Di Grazia sapeva anche che la moglie mai sarebbe tornata. E infatti elimina le cucce dei cani e permette il loro ingresso in villa quando, invece, la moglie aveva sempre vietato nel modo più intransigente che cani e gatti potessero vivere anche nella loro abitazione. Ma il marito assassino aveva un’esigenza inderogabile, ovvero inquinare gli ambienti, confondere ed eliminare le tracce di quanto accaduto. Non solo, "presta l’auto della moglie senza, evidentemente, temere in alcun modo il rientro della Cimò; comunica al nipote (…) con un anticipo di tre giorni che la zia non l’avrebbe accompagnato alla visita medica del 31 agosto; intrattiene rapporti mercenari con varie donne presso l’autolavaggio anche dopo il 25 agosto e senza temere che la moglie possa ritornare e sorprenderlo". Infatti, al tempo stesso, prosegue come sempre aveva fatto, tanto che nel giorno dell’omicidio contatta un’amante, l’indomani un’altra e in quelli successivi alla scomparsa subito si precipita nientemeno che dal commercialista per assicurarsi che l’autolavaggio non avrebbe chiuso e disporre poi l’intestazione dell’attività commerciale a se stesso, come se nulla fosse accaduto. Insomma, riaccendere in fretta la luminosa insegna del libertino, irrinunciabile conquistatore, dominatore, sciupafemmine.

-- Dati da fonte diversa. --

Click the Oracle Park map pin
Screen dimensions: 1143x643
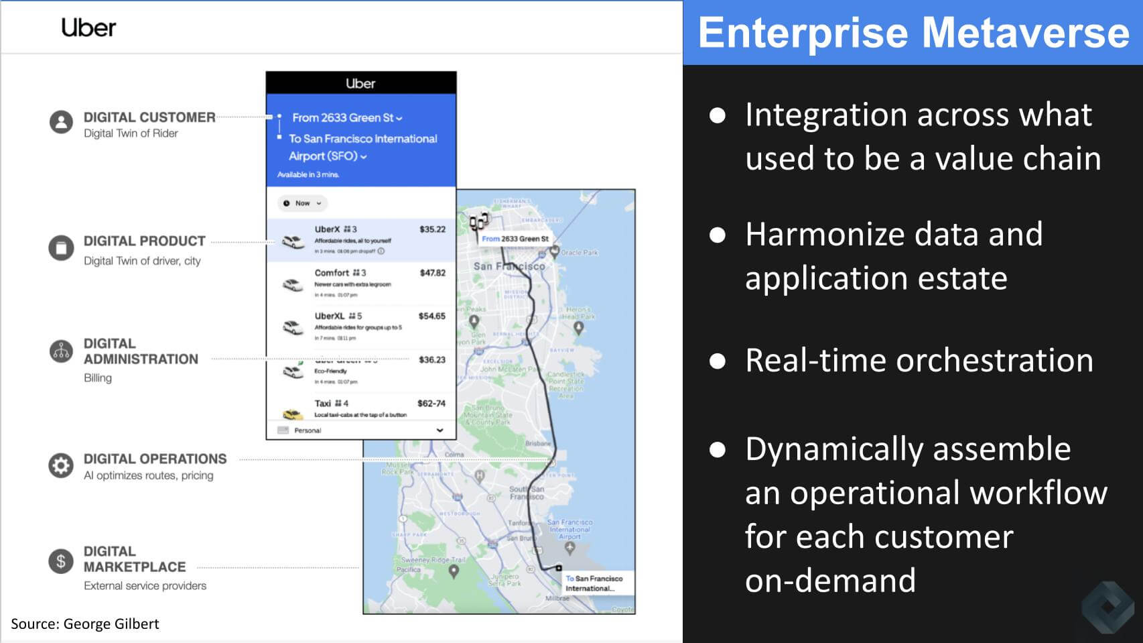[554, 251]
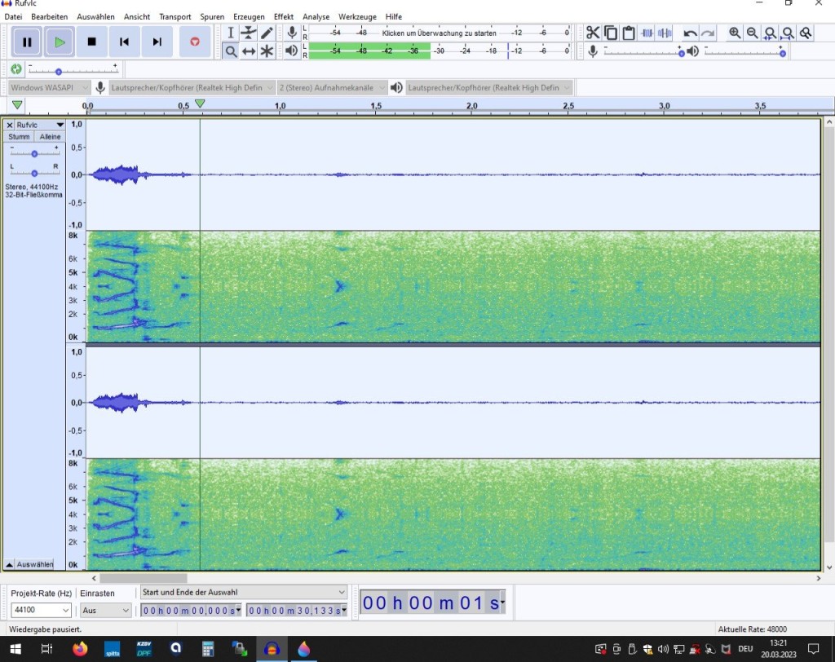This screenshot has width=835, height=662.
Task: Open Firefox from the Windows taskbar
Action: (x=80, y=649)
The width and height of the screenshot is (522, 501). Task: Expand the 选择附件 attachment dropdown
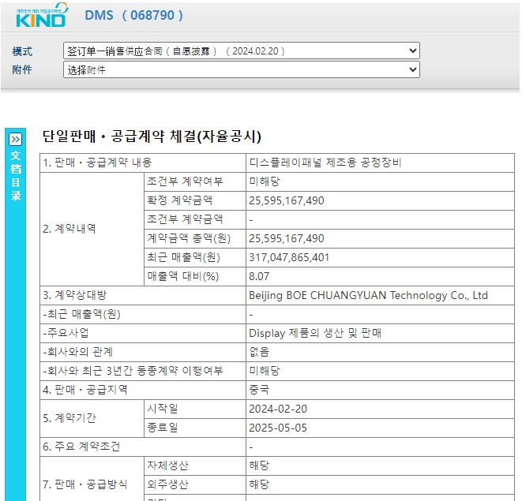[241, 70]
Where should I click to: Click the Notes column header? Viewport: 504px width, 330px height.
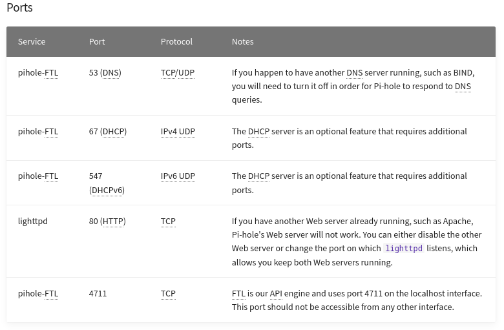click(242, 41)
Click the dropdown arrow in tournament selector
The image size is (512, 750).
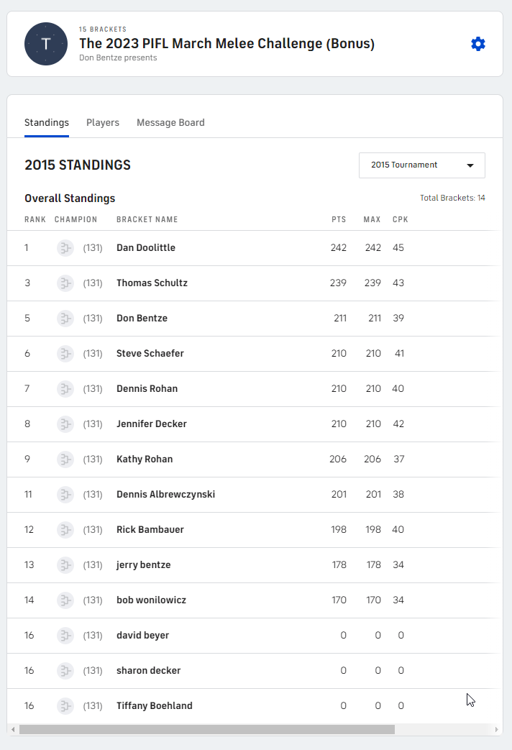click(x=470, y=165)
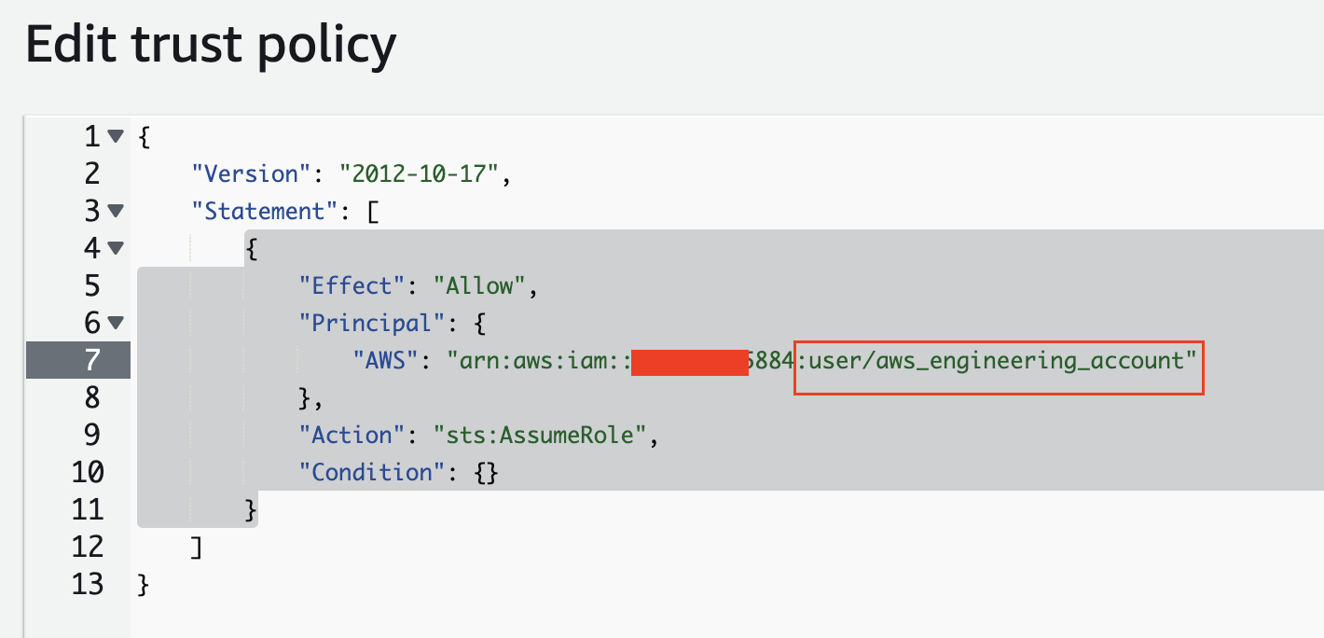Click the empty braces after Condition
The width and height of the screenshot is (1324, 638).
tap(487, 472)
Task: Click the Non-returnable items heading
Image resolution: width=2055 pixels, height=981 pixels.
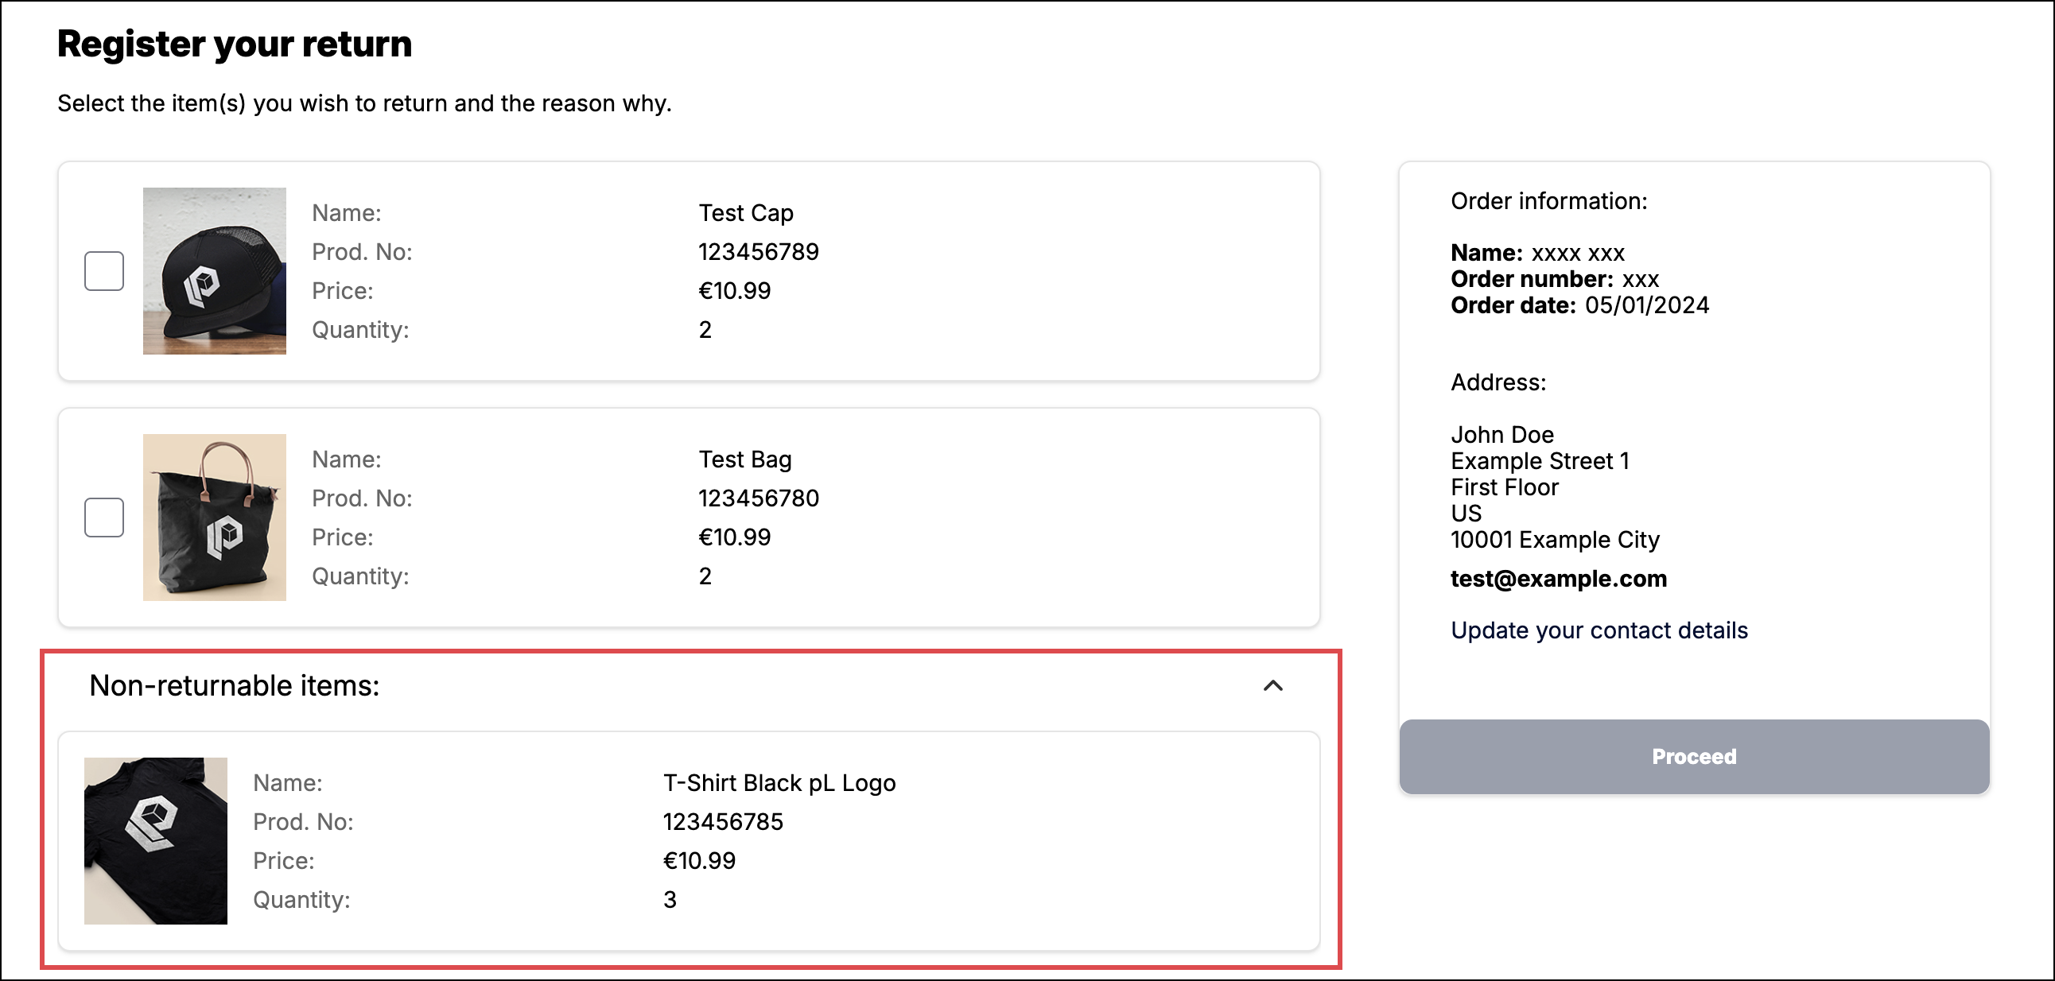Action: [x=235, y=686]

L’uomo è stato condannato in primo e secondo grado a 25 anni di carcere per omicidio e soppressione di cadavere. Ma nemmeno queste condanne avevano scalfito la sua sicumera. "Lei ritiene che non sia nelle condizioni di trovare una donna che si voglia sistemare con me? – chiedeva a Simone Toscano di Quartogrado in un’intervista del novembre del 2018 - Che la ritenga all’altezza di stare con me? Non mi ritengo presuntuoso, ma non posso neanche sottovalutarmi, sia dal punto di vista culturale, sia fisico sono nelle condizioni di poter sostenere una donna, posso far sorridere una donna". Sorridere forse sì, anzi certamente. Un sorriso amaro, amarissimo, disperato, a iniziare da quelli che amavano Mariella, si erano prodigati nelle ricerche, avevano preso di petto Di Grazia per arrivare alla verità. Ma lui ha negato sempre, fino all’ultimo, fino a quando, 84 anni compiuti, la Cassazione ha confermato la condanna a un quarto di secolo di carcere. Il corpo di Mariella non è stato ritrovato.